Suaranya kecil karena terlalu banyak menangis.

Ibunya berkacak pinggang. "Arep ngapa kowe ning kene? (Mau apa kau di sini?) Mau mendengarkan gunjingan orang? Semua orang membicarakanmu sekarang."

"Aku akan pergi setelah Mas Agus pu—" Belum selesai Kinanti bicara, ibunya sudah menggebrak meja.

"Sebetulnya, dia sudah memikatmu dengan aji-aji apa? Sadarlah, Kin, dia orang bejat. Dia sudah lari, dia tidak akan kembali. Dia mungkin sudah mati dimakan macan di hutan."
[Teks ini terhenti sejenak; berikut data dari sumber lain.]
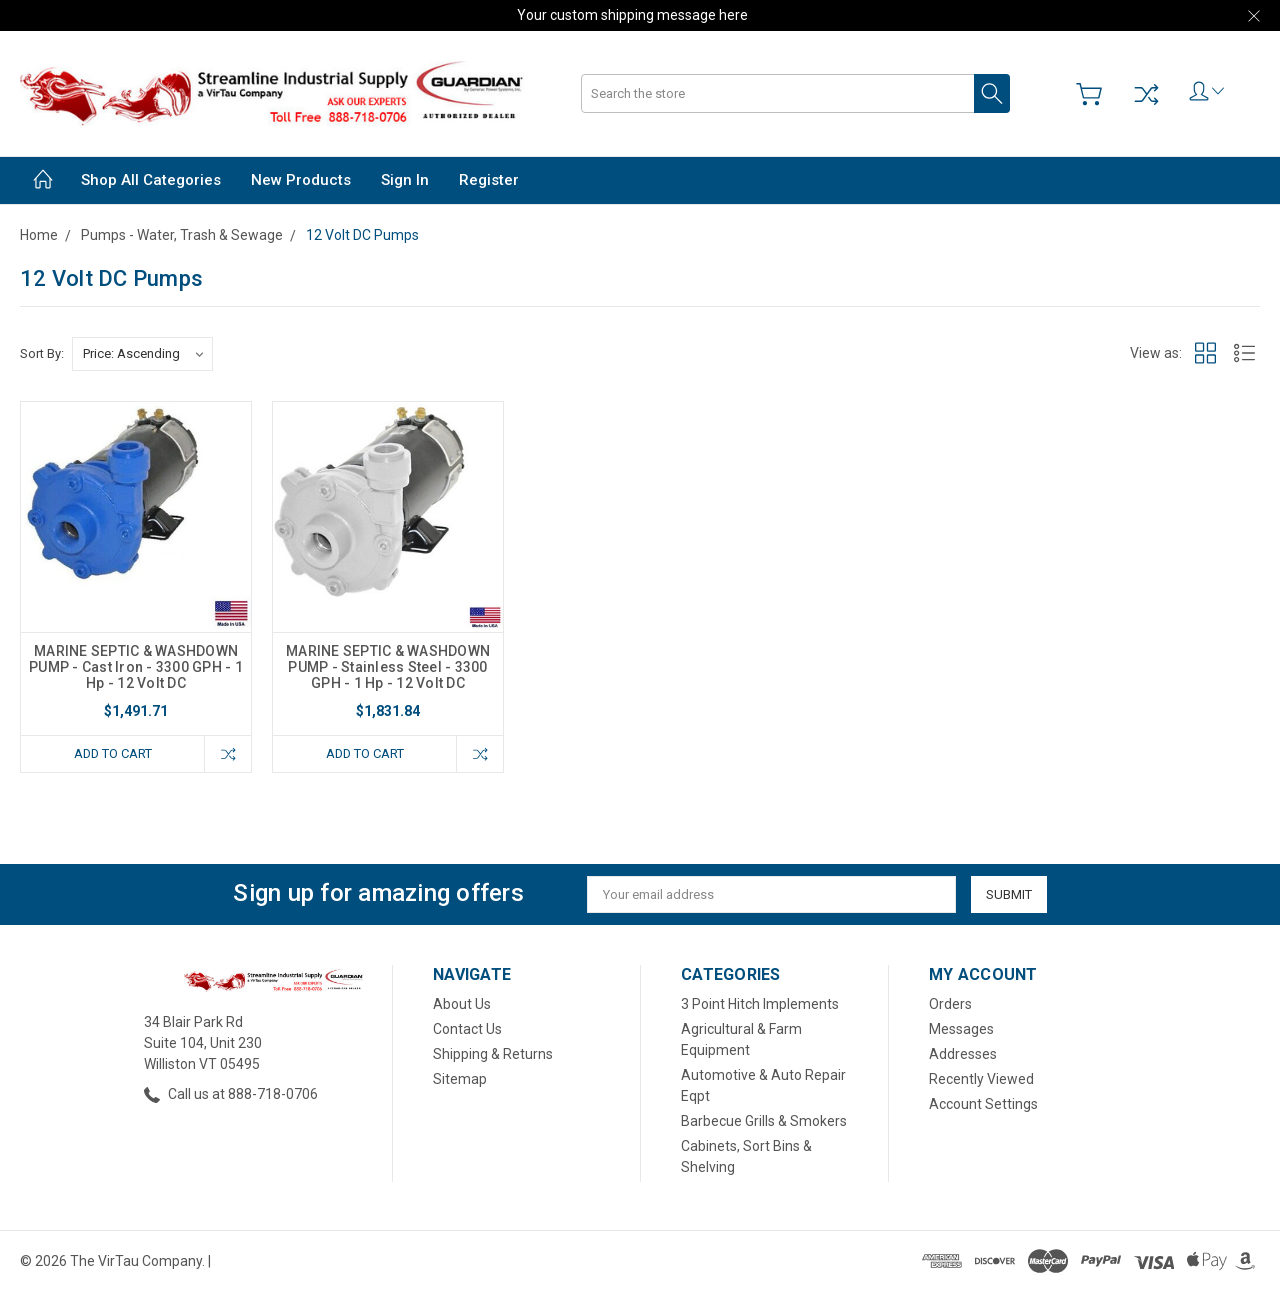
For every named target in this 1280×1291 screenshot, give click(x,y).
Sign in (405, 180)
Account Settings (983, 1104)
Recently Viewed (981, 1079)
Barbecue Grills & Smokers (764, 1121)
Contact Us (467, 1029)
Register (489, 180)
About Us (462, 1004)
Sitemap (460, 1079)
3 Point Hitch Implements (760, 1004)
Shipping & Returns (493, 1054)
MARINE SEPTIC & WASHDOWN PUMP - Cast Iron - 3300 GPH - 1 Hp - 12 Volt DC (136, 667)
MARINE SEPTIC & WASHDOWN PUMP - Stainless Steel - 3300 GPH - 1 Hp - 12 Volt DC (388, 667)
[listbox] (142, 354)
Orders (950, 1004)
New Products (301, 180)
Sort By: (42, 353)
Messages (961, 1029)
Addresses (963, 1054)
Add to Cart (113, 753)
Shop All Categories (151, 180)
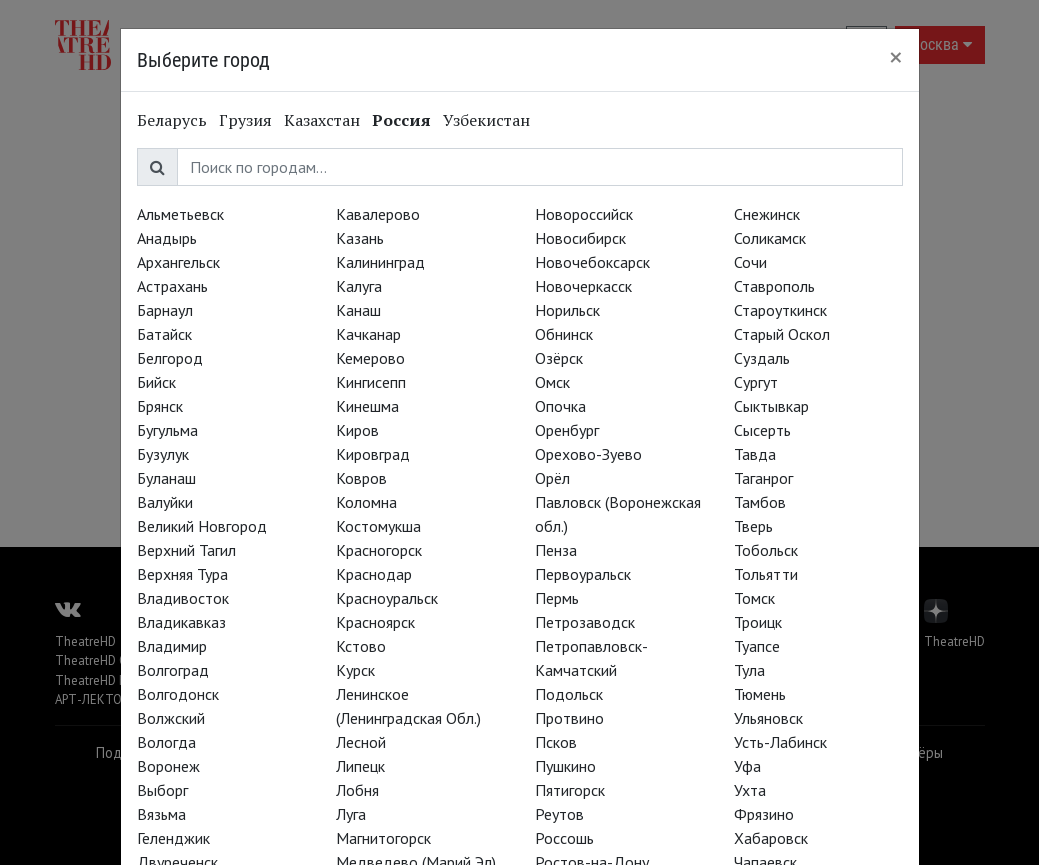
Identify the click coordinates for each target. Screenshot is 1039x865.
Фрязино (764, 814)
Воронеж (168, 766)
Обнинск (564, 334)
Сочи (750, 262)
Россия (401, 120)
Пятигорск (570, 790)
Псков (556, 742)
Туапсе (757, 646)
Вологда (166, 742)
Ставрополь (774, 286)
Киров (357, 430)
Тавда (755, 454)
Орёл (552, 478)
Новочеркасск (583, 286)
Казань (360, 238)
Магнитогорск (383, 838)
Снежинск (767, 214)
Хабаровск (771, 838)
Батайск (164, 334)
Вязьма (161, 814)
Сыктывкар (771, 406)
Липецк (360, 766)
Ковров (361, 478)
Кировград (373, 454)
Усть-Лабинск (780, 742)
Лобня (357, 790)
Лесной (361, 742)
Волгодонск (178, 694)
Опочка (560, 406)
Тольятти (766, 574)
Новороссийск (584, 214)
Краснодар (374, 574)
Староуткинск (780, 310)
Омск (552, 382)
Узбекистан (486, 120)
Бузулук (163, 454)
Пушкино (565, 766)
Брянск (160, 406)
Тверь (753, 526)
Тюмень (760, 694)
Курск (355, 670)
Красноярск (375, 622)
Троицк (758, 622)
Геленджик (173, 838)
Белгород (170, 358)
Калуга (359, 286)
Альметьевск (180, 214)
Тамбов (760, 502)
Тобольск (766, 550)
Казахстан (322, 120)
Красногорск (379, 550)
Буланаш (166, 478)
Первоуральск (583, 574)
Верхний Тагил (186, 550)
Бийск (156, 382)
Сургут (756, 382)
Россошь (564, 838)
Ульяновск (768, 718)
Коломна (366, 502)
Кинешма (367, 406)
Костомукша (378, 526)
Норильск (567, 310)
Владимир (172, 646)
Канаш (358, 310)
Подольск (569, 694)
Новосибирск (580, 238)
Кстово (361, 646)
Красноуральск (387, 598)
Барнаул (165, 310)
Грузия (245, 120)
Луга (351, 814)
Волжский (171, 718)
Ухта (750, 790)
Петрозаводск (585, 622)
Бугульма (167, 430)
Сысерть (762, 430)
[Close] (896, 57)
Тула (749, 670)
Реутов (559, 814)
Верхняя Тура (182, 574)
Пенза (556, 550)
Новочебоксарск (592, 262)
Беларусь (172, 120)
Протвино (569, 718)
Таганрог (763, 478)
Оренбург (567, 430)
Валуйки (165, 502)
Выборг (162, 790)
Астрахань (172, 286)
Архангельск (178, 262)
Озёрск (559, 358)
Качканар (368, 334)
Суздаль (762, 358)
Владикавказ (181, 622)
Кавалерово (378, 214)
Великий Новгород (202, 526)
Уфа (747, 766)
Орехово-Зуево (588, 454)
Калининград (380, 262)
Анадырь (167, 238)
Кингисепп (371, 382)
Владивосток (183, 598)
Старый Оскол (782, 334)
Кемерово (370, 358)
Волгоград (173, 670)
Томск (754, 598)
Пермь (557, 598)
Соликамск (770, 238)
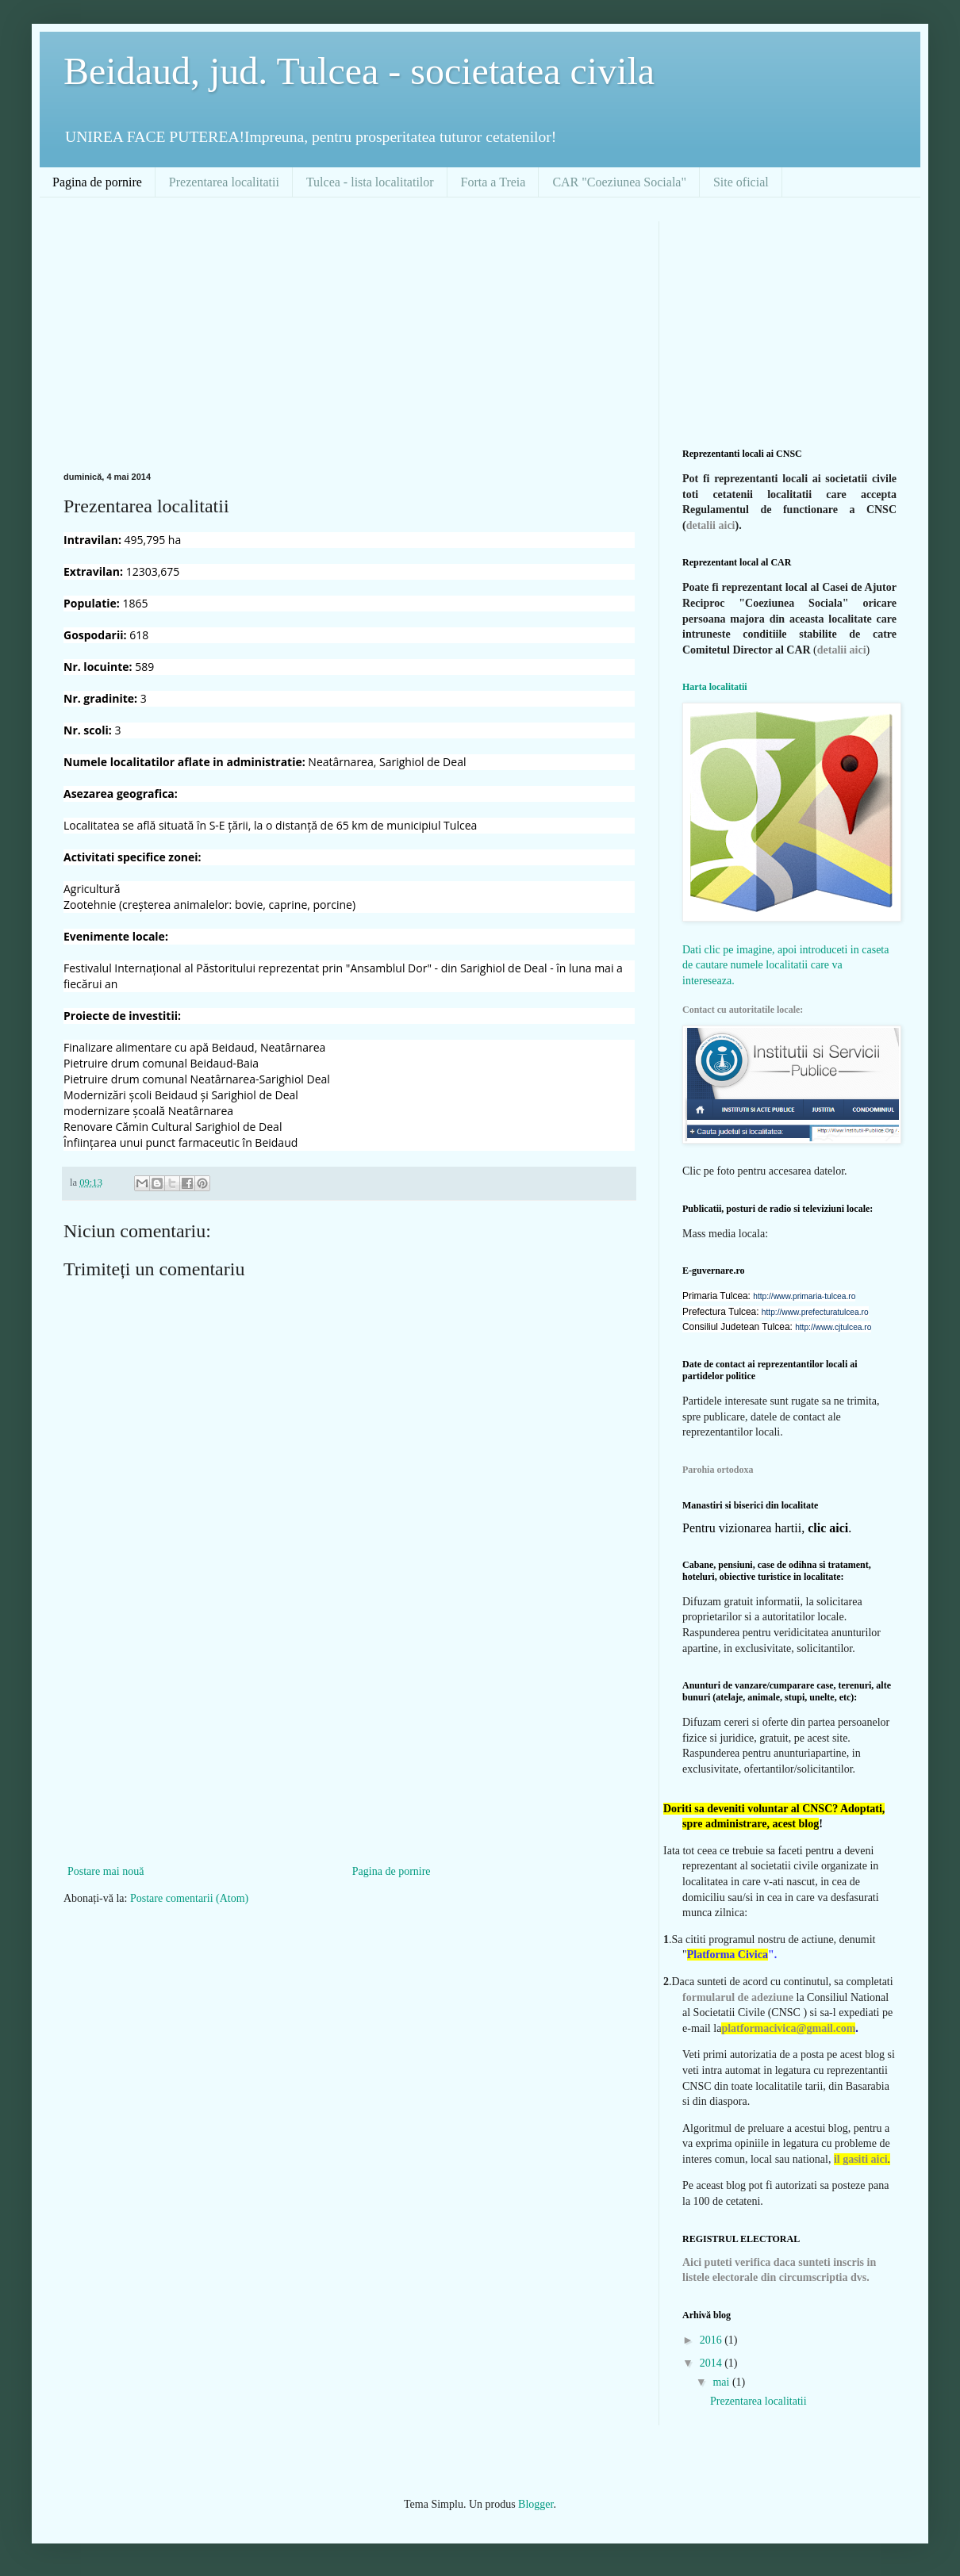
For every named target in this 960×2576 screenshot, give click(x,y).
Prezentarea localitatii (224, 182)
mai (722, 2382)
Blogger (535, 2504)
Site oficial (741, 182)
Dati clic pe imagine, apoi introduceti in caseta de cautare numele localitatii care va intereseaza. (785, 965)
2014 (712, 2363)
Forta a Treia (493, 182)
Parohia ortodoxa (717, 1469)
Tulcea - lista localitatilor (370, 182)
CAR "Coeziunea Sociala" (619, 182)
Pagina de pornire (97, 182)
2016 (712, 2340)
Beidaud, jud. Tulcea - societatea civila (359, 71)
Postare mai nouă (105, 1871)
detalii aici (710, 525)
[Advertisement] (336, 332)
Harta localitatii (714, 686)
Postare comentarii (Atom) (189, 1898)
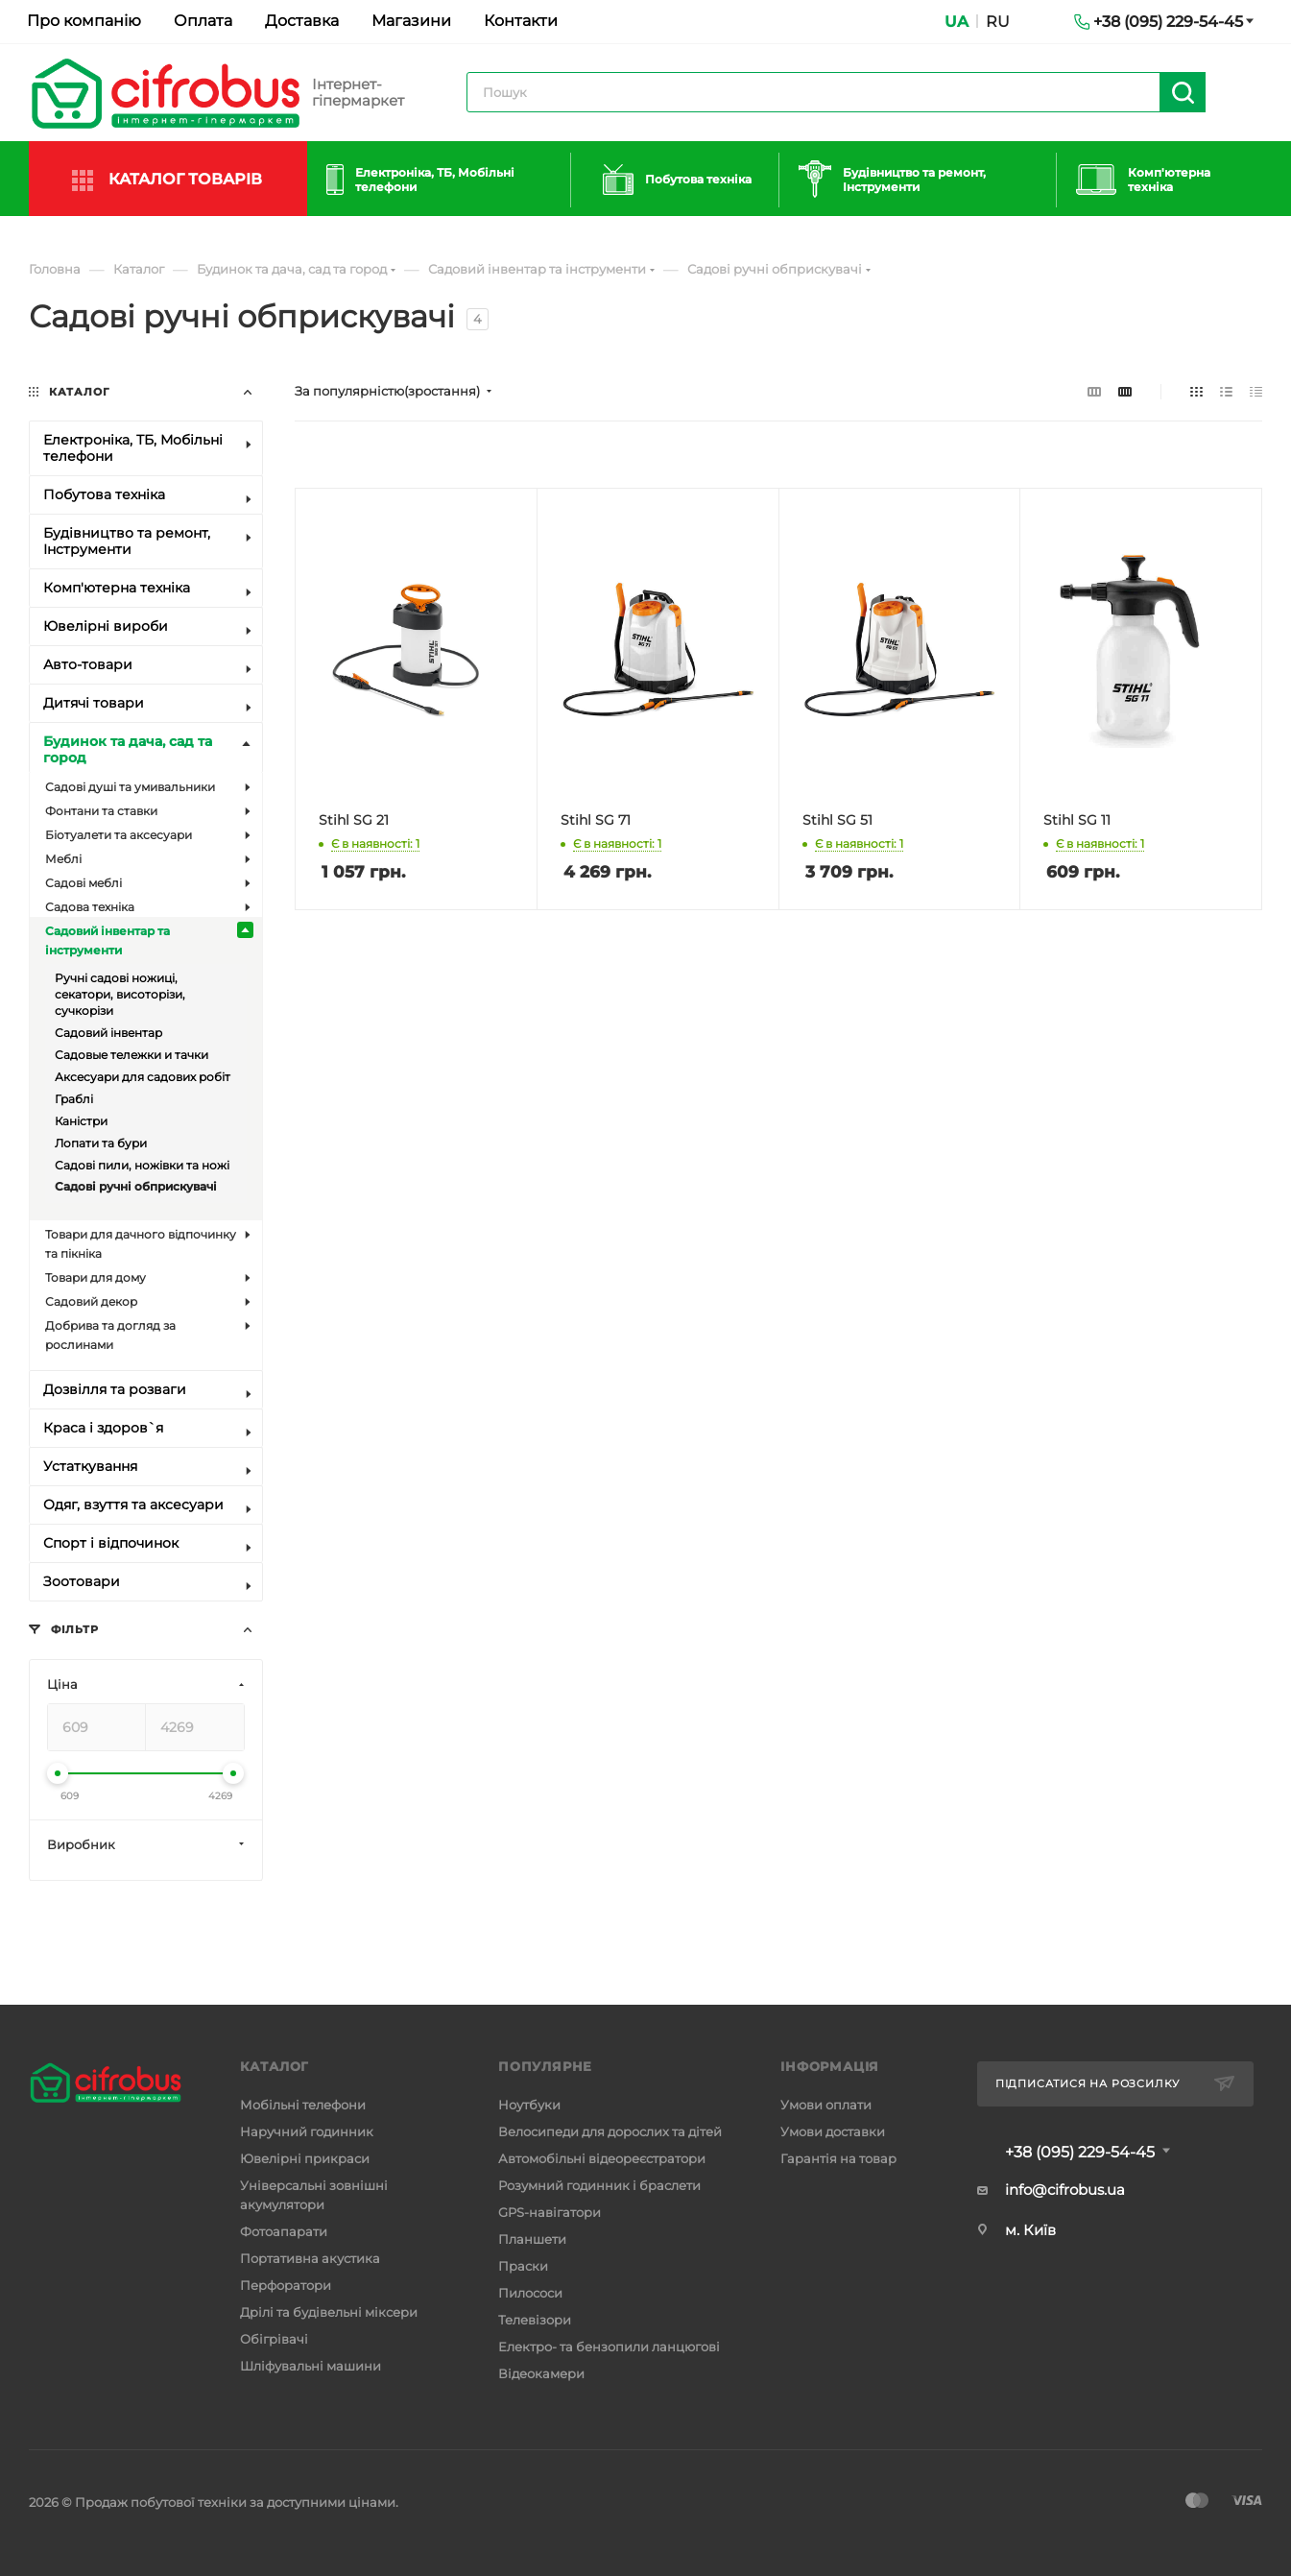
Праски (523, 2266)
Kinanti menatap ibunya dengan air mata berlinang. Hatinya sedang remuk redam, begitu tega ibunya menaburinya dengan garam. "Mas Agus difitnah. Mas Agus tidak mungkin melakukan hal seperti itu." Agus hanya mencintainya. Agus tidak mungkin memandang wanita lain, apalagi sampai melakukan perbuatan yang lebih rendah dari binatang. Walaupun miskin, namun Agus sangat tahu soal sopan santun dan agama.

"Wanita itu menulis surat, kau membacanya sendiri. Dia hamil karena pacarmu yang bejat itu," desis ibunya.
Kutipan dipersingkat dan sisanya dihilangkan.